---- Texte à analyser
Alors que l'encyclique sur l’espérance
a été écrite personnellement par le pape de la première à la dernière
ligne et que la première moitié de celle sur la charité est entièrement de
sa main, beaucoup d’esprits et de mains ont travaillé à "Caritas in
veritate". Mais Benoît XVI y laissera en tout cas son empreinte, déjà
visible dans les mots du titre, qui unissent indissolublement la charité et
la vérité.
Quelle sera cette empreinte? La curiosité est forte. Parce que l’on connaît
peu la pensée de Joseph Ratzinger en matière d'économie. Dans toute sa très
vaste production d’essais, on n’en trouve qu’un seul qui soit expressément
consacré à ce domaine. C’est une conférence de 1985, en anglais, intitulée:
"Market economy and ethics".
Dans cette conférence, Ratzinger disait qu’une économie qui se prive de
toute base éthique et religieuse est destinée à l’effondrement.
Maintenant que l’effondrement s’est effectivement produit, on attend de
Benoît XVI des analyses et des propositions plus circonstanciées.
Il y a quelques mois, en
réponse à la question d’un prêtre de Rome, le pape a déclaré ceci:
"L’Eglise a le devoir de dénoncer les erreurs fondamentales que révèle
aujourd’hui l’écroulement des grandes banques américaines. La cupidité
humaine est une idolâtrie qui va contre le vrai Dieu et contrefait l'image
de Dieu à travers un autre dieu, Mammon. Nous devons les dénoncer avec
courage mais aussi avec pragmatisme, parce que les grands appels à la morale
sont inutiles s’ils ne s’appuient pas sur la connaissance de la réalité, qui
aide aussi à comprendre ce que l’on peut faire concrètement. L’Eglise
dénonce depuis toujours ce qui est mal mais elle montre aussi les chemins
qui mènent à la justice, à la charité, à la conversion des cœurs. Même en
économie la justice ne se construit que s’il y a des justes. Et ils se
forment par la conversion des cœurs".
--------
▶ Consigne a
Recopiez le listing depuis sa première ligne jusqu'à celle qui contient « center [133, 20]. », incluse, en substituant « Where can I find » à « Where is » et sans rien modifier d'autre.
---- Matériel de l'exercice
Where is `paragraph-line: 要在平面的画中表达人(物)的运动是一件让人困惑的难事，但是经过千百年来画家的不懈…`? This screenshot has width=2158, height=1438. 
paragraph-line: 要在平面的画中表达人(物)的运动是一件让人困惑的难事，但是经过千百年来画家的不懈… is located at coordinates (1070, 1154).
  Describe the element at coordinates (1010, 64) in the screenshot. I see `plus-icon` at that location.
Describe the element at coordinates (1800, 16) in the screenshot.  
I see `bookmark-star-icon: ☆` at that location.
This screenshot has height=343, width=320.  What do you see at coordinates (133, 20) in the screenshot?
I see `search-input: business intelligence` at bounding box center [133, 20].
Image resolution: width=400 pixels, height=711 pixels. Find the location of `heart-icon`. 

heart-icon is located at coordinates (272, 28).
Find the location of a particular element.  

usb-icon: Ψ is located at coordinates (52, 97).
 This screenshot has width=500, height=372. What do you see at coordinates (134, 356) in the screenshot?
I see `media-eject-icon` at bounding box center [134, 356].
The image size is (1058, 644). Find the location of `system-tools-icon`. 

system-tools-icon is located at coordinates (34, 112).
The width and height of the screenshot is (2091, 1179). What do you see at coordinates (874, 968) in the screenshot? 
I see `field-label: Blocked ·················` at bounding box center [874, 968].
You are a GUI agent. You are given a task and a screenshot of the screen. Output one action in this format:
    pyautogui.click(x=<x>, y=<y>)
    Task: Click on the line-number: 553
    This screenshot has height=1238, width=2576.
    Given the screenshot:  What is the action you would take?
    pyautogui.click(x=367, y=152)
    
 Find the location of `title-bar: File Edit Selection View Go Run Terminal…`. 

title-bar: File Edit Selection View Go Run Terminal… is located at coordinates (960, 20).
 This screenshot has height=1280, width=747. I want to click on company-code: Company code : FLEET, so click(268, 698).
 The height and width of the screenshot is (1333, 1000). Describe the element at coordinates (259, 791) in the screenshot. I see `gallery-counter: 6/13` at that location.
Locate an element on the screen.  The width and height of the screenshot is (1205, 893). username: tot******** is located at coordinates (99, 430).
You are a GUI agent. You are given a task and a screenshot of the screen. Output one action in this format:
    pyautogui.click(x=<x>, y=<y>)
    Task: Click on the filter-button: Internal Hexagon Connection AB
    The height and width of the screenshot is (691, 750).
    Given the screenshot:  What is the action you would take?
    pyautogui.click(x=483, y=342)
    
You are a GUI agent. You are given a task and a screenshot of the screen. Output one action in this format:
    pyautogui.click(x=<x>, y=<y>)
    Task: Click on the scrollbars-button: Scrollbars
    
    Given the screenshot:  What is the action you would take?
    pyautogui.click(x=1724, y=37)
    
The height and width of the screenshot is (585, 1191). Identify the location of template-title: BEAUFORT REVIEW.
--------
▶ Consigne b
Dans le texte à analyser, comment le pape qualifie-t-il la cupidité humaine ?

▶ Réponse rédigée a
Where can I find `paragraph-line: 要在平面的画中表达人(物)的运动是一件让人困惑的难事，但是经过千百年来画家的不懈…`? This screenshot has width=2158, height=1438. 
paragraph-line: 要在平面的画中表达人(物)的运动是一件让人困惑的难事，但是经过千百年来画家的不懈… is located at coordinates (1070, 1154).
  Describe the element at coordinates (1010, 64) in the screenshot. I see `plus-icon` at that location.
Describe the element at coordinates (1800, 16) in the screenshot.  
I see `bookmark-star-icon: ☆` at that location.
This screenshot has height=343, width=320.  What do you see at coordinates (133, 20) in the screenshot?
I see `search-input: business intelligence` at bounding box center [133, 20].

▶ Réponse rédigée b
Il la qualifie d'idolâtrie qui va contre le vrai Dieu et contrefait l'image de Dieu à travers un autre dieu, Mammon.